WORK ORDER
Please copy all of the entries exactly, but drop every picture.

== LISTED ENTRIES

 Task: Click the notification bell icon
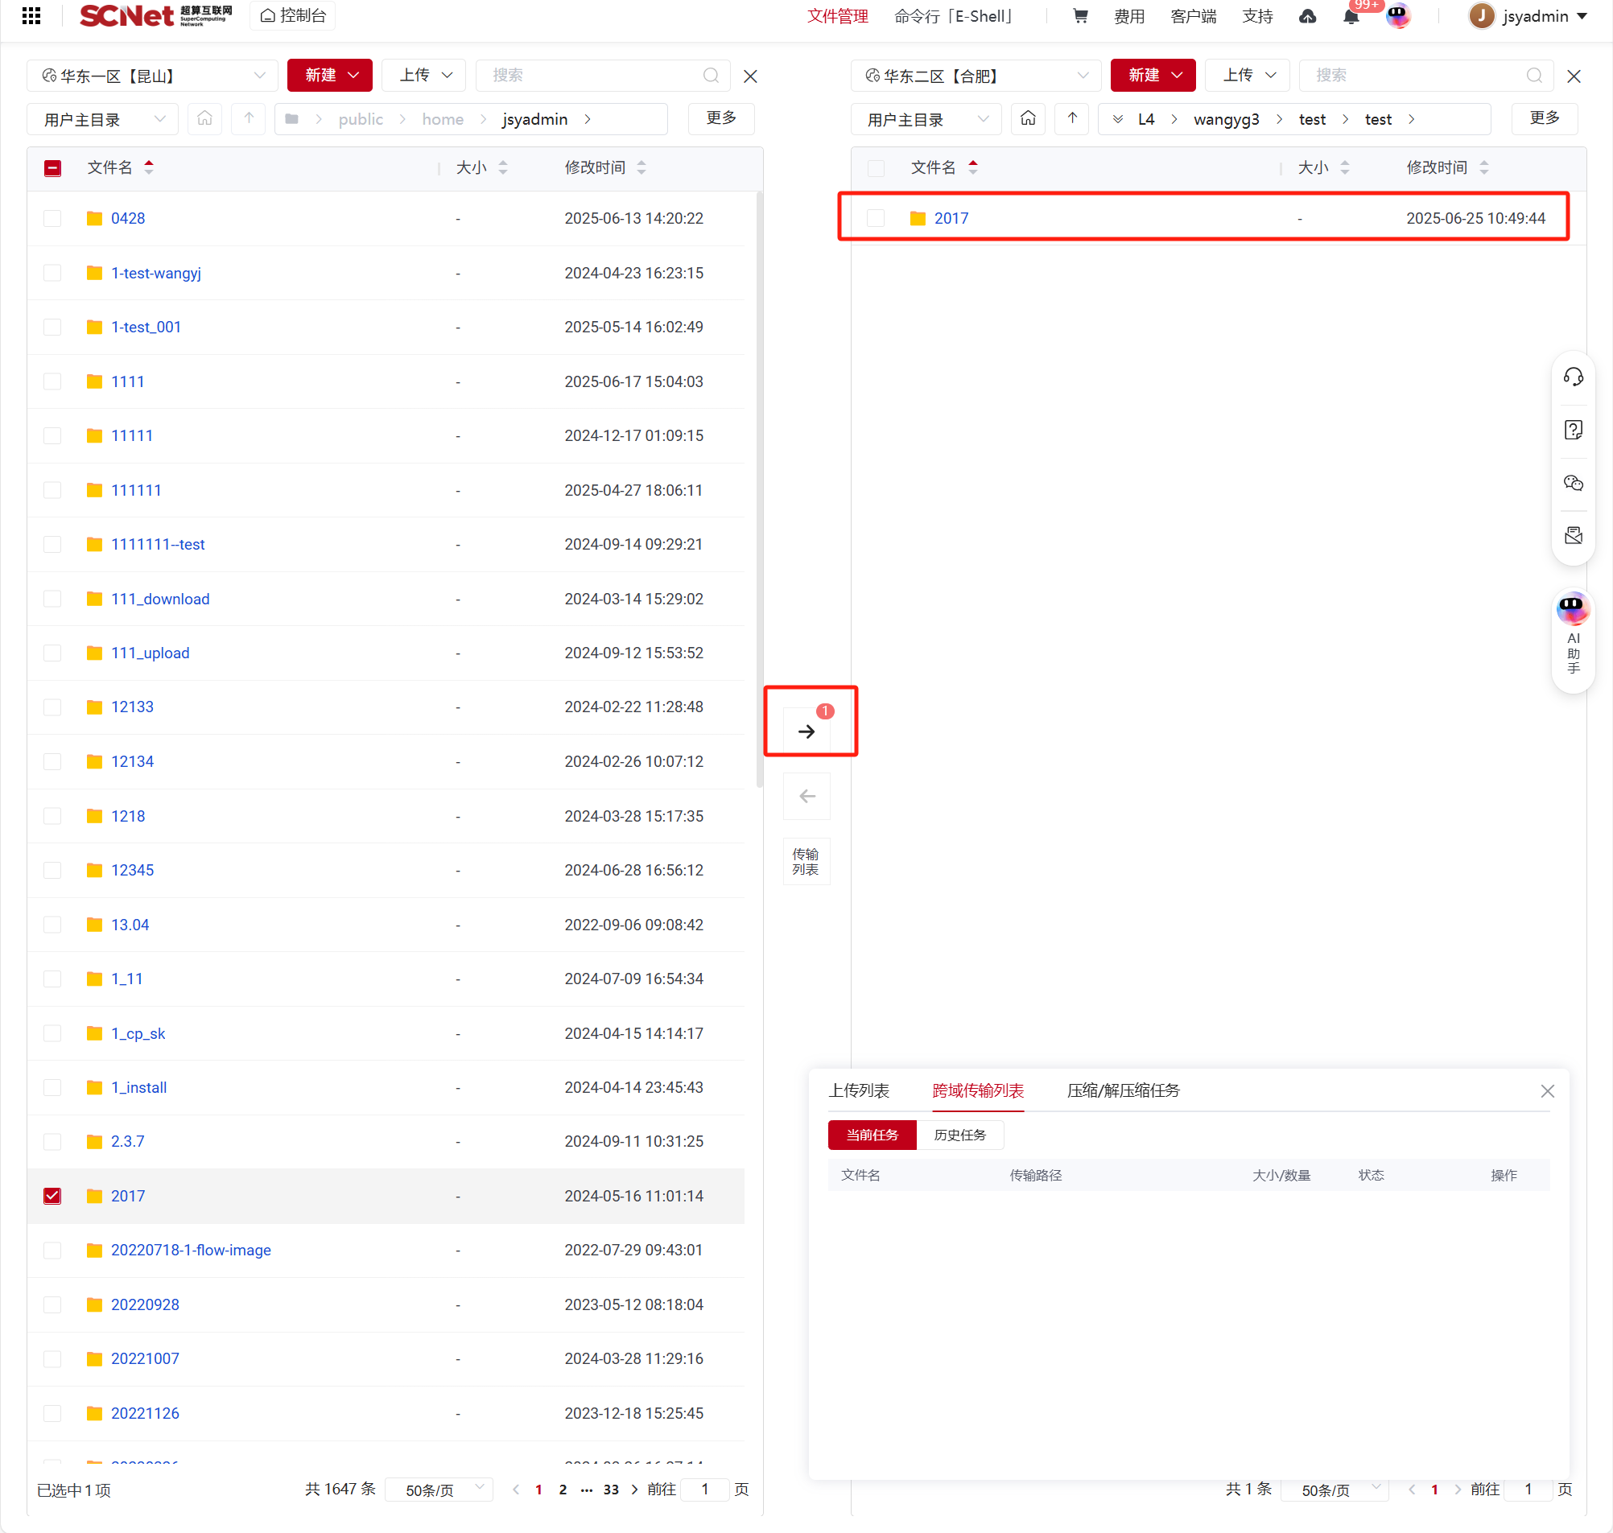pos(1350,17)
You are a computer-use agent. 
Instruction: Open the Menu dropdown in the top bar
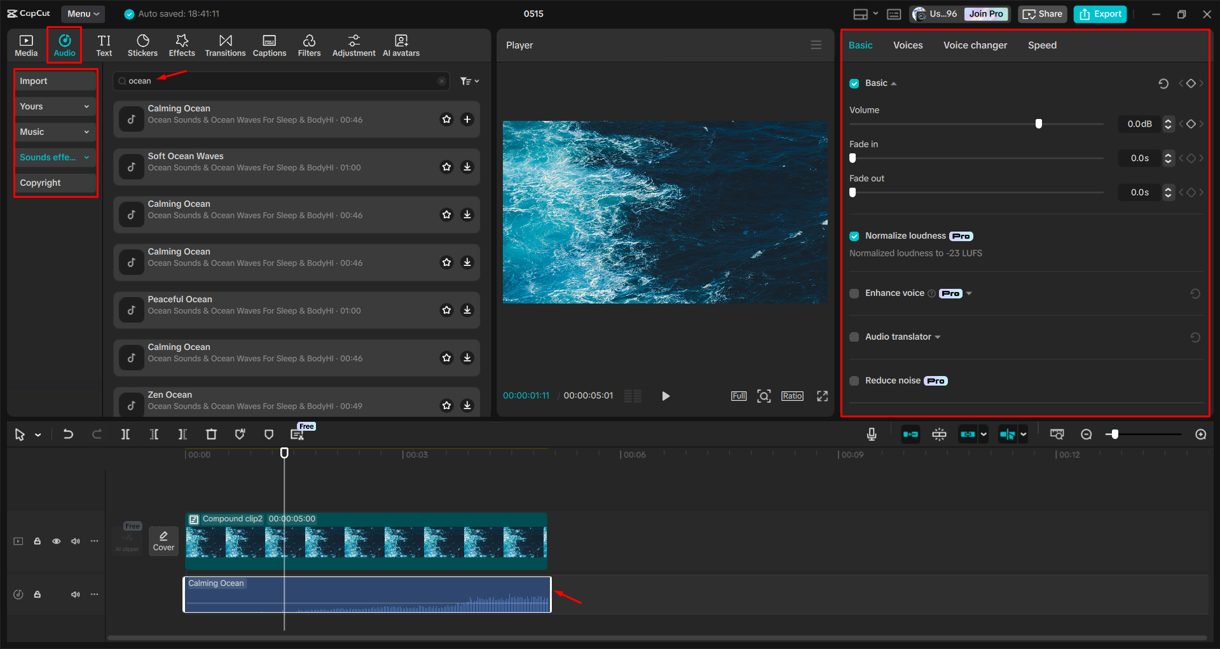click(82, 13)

====

FINAL ANSWER
 Task: Click the notification bell icon
pos(1350,17)
You are a computer-use agent. 
Instruction: Open the Menu dropdown in the top bar
click(82, 13)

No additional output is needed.